El desespero por encontrar respuestas puede incluso aumentar el conflicto. En Indonesia, luego de una larga cadena de violaciones de Derechos Humanos en contra la población civil, en un marco de creciente impunidad, algunas de las víctimas terminaron uniéndose a la lucha armada. Hubiera bastado un modelo adecuado de acceso a la justicia para evitar que las víctimas se volvieran combatientes.

Una tendencia observada en muchos conflictos es el egoísmo de la victimización; es decir, la convicción dogmática de que son “más víctimas” aquellas con las que tengo mayor identidad política o ideológica. Para los combatientes de Hizbollah, las víctimas son los civiles que apoyan el régimen Bashar al Assad; para los combatientes del rebelde ELS, las víctimas son los civiles afectados por las acciones del Estado sirio. Esta manipulación instrumentaliza a la víctima, enquista el conflicto y cierra el dialogo social al desconocer el dolor de una parte de la sociedad.

Los reclamos de verdad, justicia y reparación deben ser atendidos reconociendo el peso vital y existencial de tales procesos en las víctimas. De la misma manera, los requerimientos de ayuda material deben ser oportunos y adecuados. En otras palabras, no puede negarse la ayuda material cuando esta se requiera so pretexto de evitar “el asistencialismo”. Igualmente, cuando una víctima solicita justicia no debe respondérsele con la entrega de alimentos.

La víctima tiene derecho, de manera imperativa, a ser reconocida en calidad de sujeto político.

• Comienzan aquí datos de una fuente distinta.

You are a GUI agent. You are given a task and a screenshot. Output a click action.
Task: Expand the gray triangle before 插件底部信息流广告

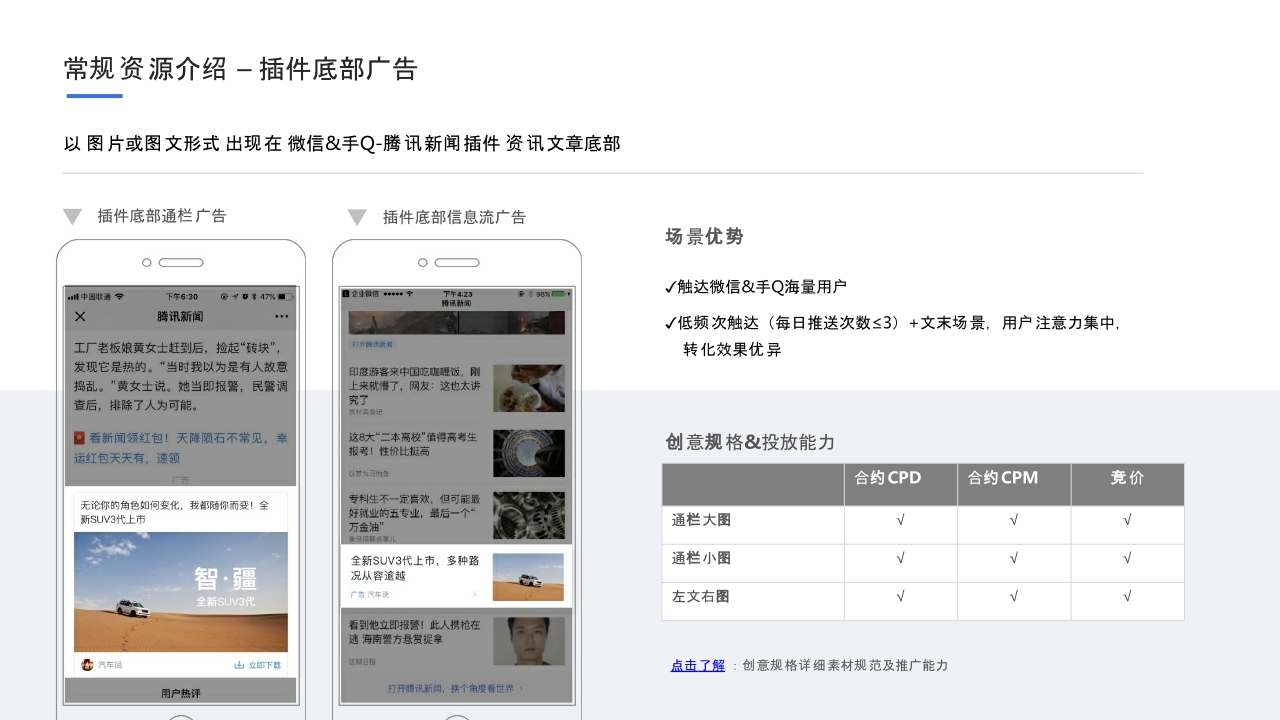pyautogui.click(x=357, y=217)
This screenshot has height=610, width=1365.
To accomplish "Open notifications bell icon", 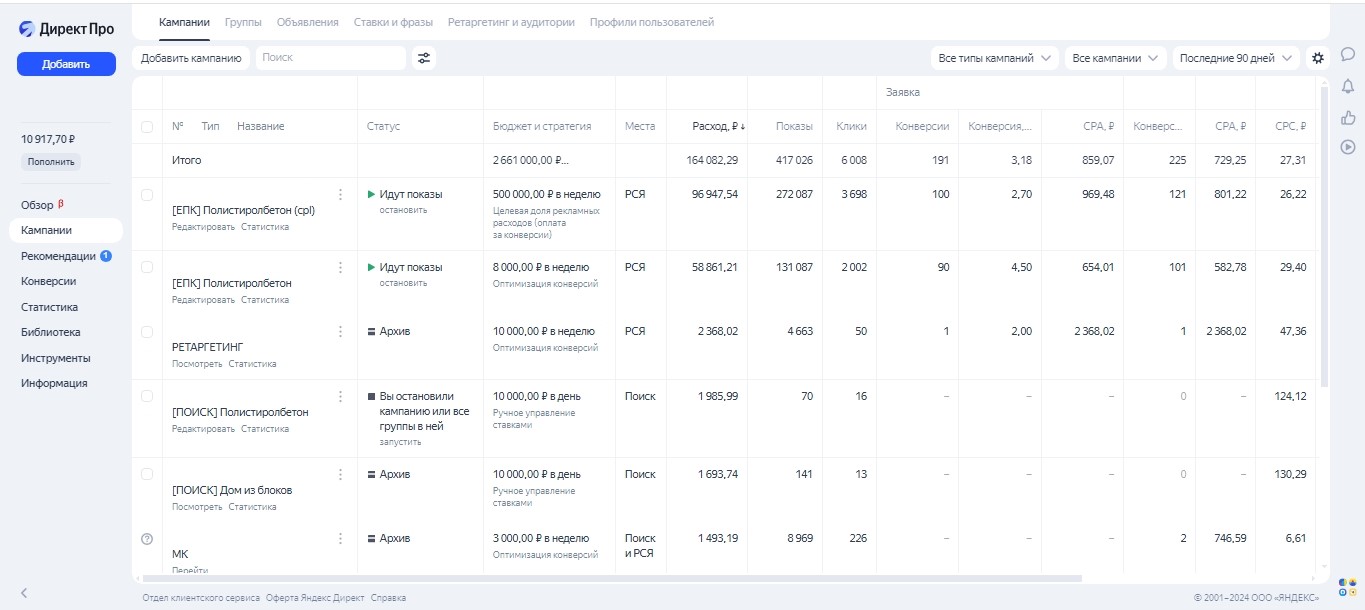I will 1347,86.
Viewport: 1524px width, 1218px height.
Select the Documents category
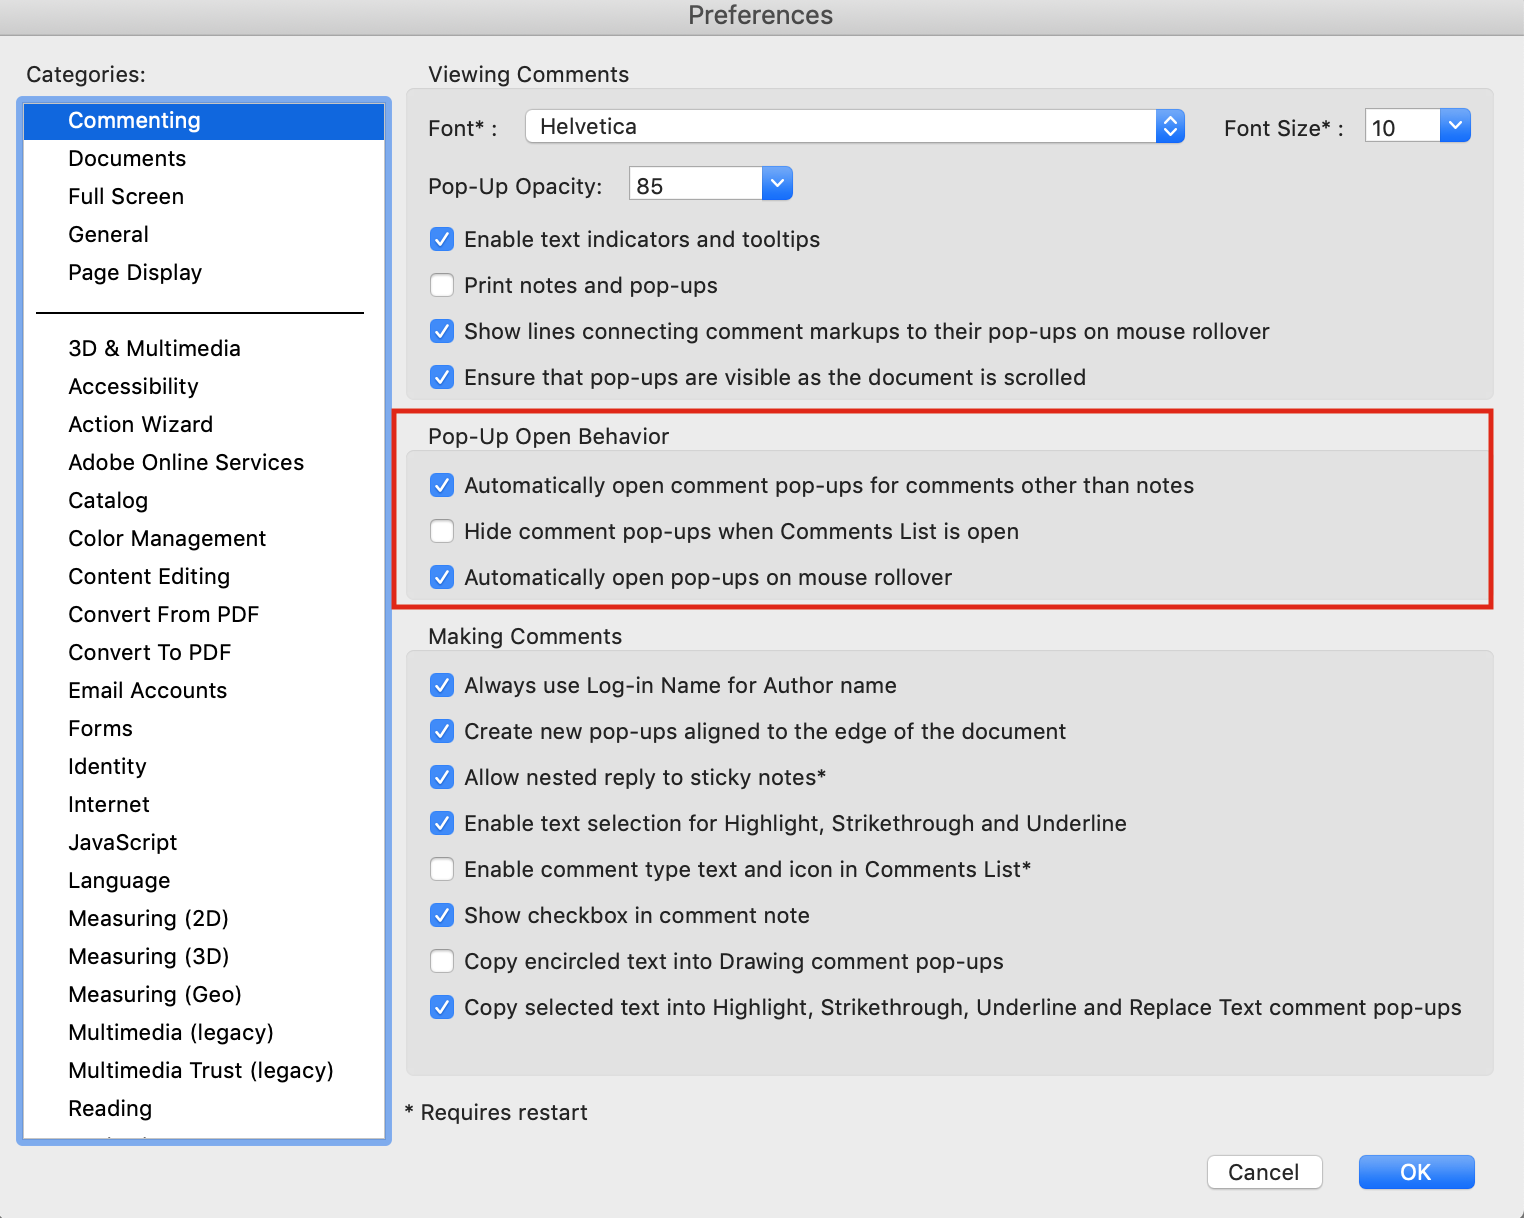click(x=127, y=158)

Esto echa por tierra todo tipo de manipulación que busque imponerle a éstas un supuesto discurso de “neutralidad”. La movilización social y política no es un privilegio para las personas que no han sido víctimas de un conflicto sino que es, precisamente, un espacio para que la víctima se supere como tal y ejerza su condición de ciudadano.

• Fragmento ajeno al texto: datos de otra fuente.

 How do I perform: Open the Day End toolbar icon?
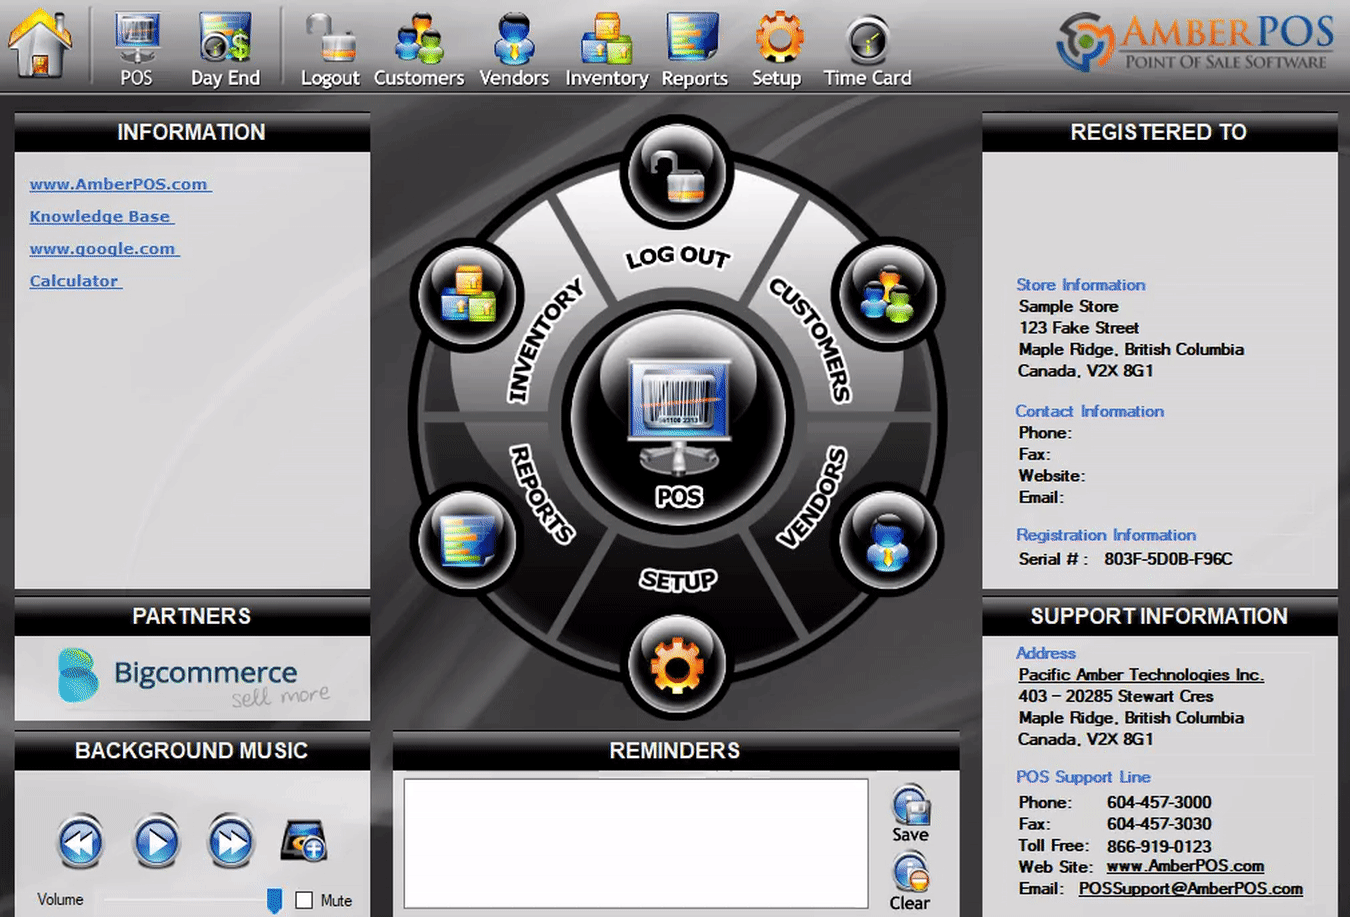tap(225, 48)
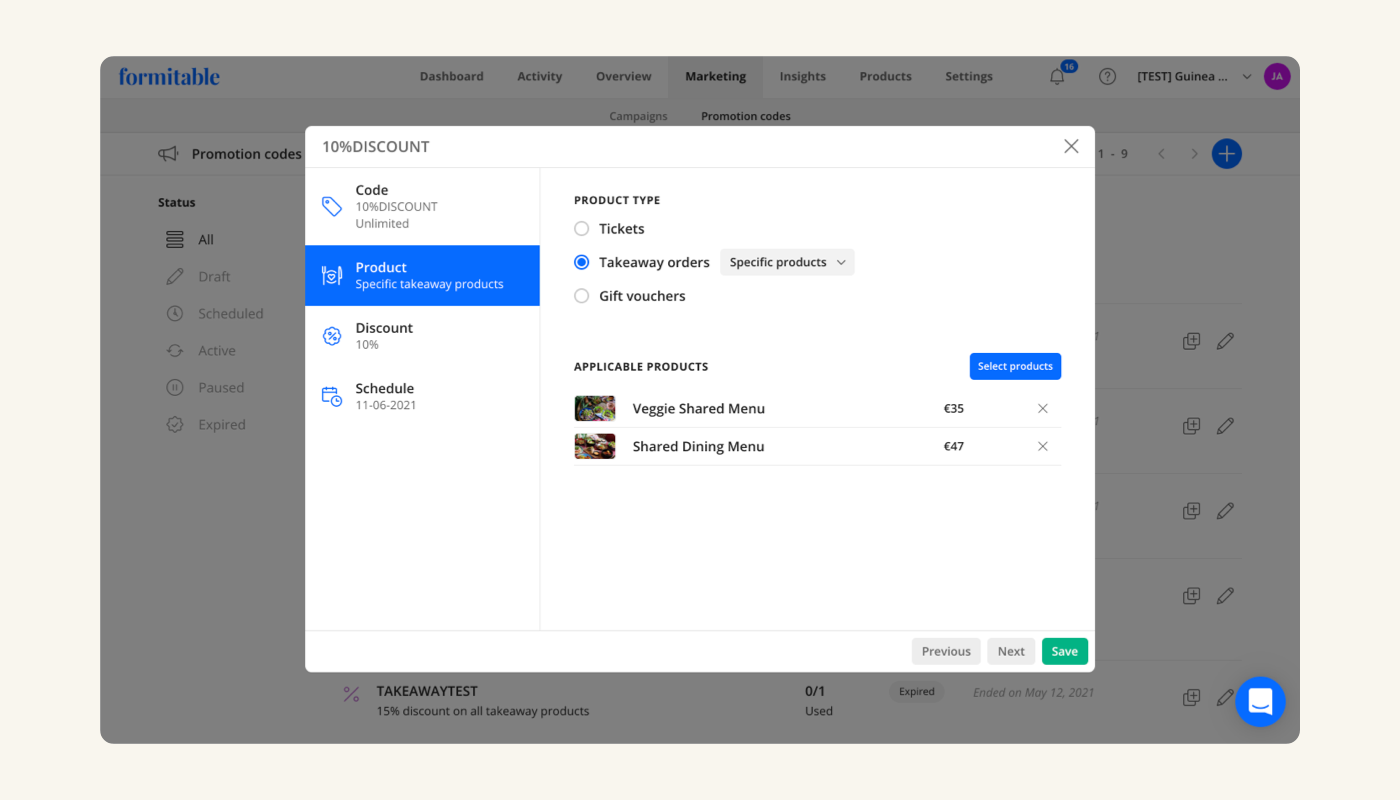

Lo anterior fue uno de los grandes debates cotidianos en el manejo de los campos de desplazados en Darfur, en donde las víctimas hacían manifestaciones, creaban organizaciones y generaban demandas de justicia. A todo esto, el gobierno respondía con una profunda criminalización de la protesta y la sistemática negación del carácter de víctima a todo desplazado que no se resignara a ser un sujeto pasivo.

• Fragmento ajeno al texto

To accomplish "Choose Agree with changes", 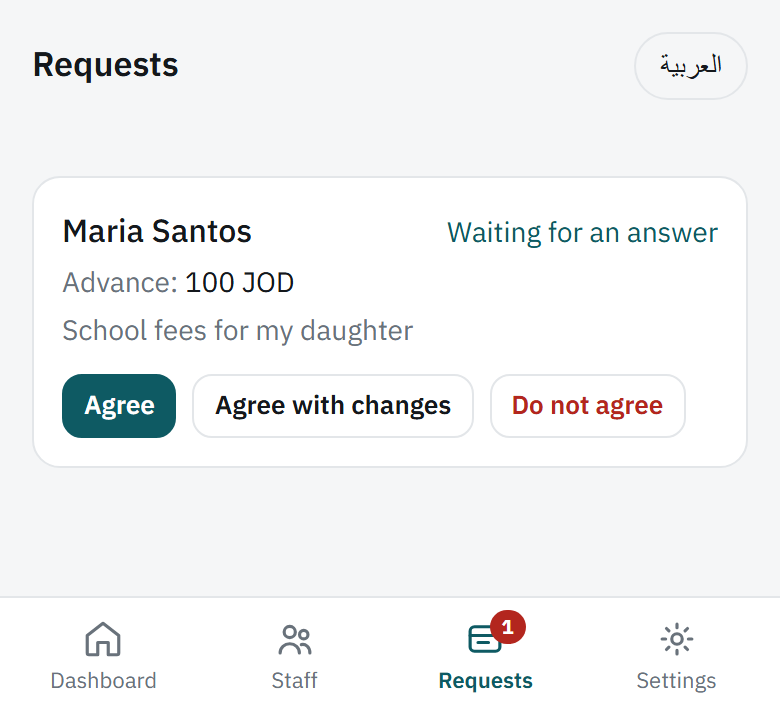I will click(333, 406).
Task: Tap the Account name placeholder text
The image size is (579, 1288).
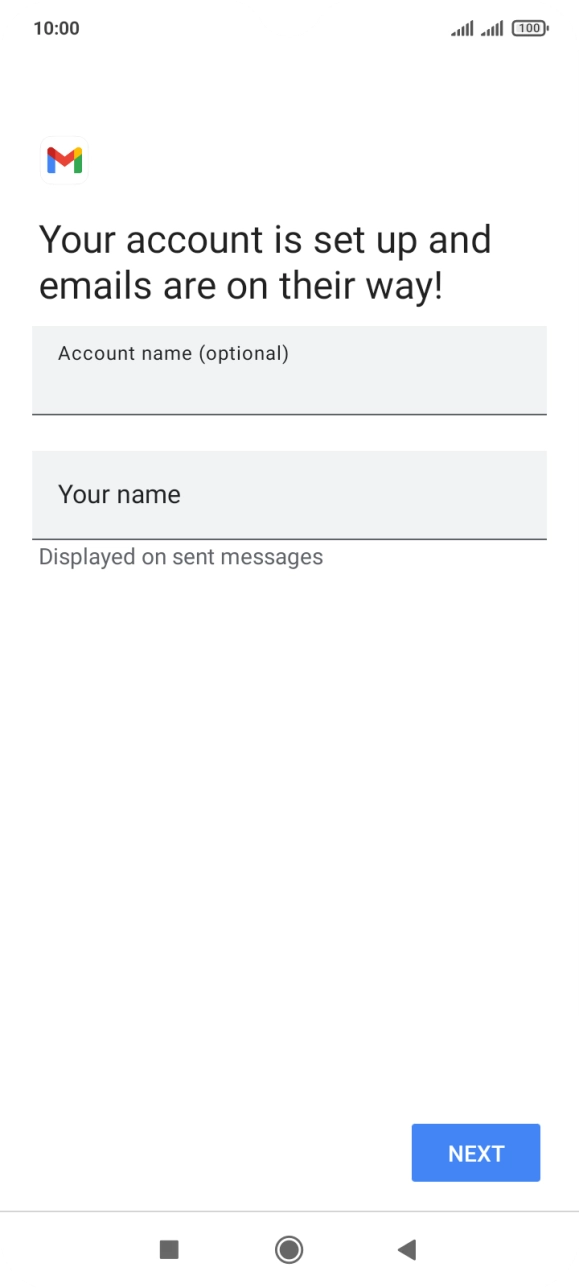Action: tap(172, 353)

Los poderosos, los sujetos armados, tienden a negar la naturaleza de víctima de los afectados por la guerra y a veces hasta su propia naturaleza humana. Los judíos se volvieron durante el Holocausto en “los piojos”; los tutsis en Ruanda fueron simplemente “cucarachas”. En Siria, Palestina y Chechenia, las víctimas que se oponen a sus opresores y que exigen respeto se les llama “terroristas”. La intolerancia social y política es uno de los ingredientes para negarles a las víctimas la condición de tal y hasta de seres humanos. Como solía decir un amigo, “una víctima es alguien como tú o como yo, pero que está en un mal momento”.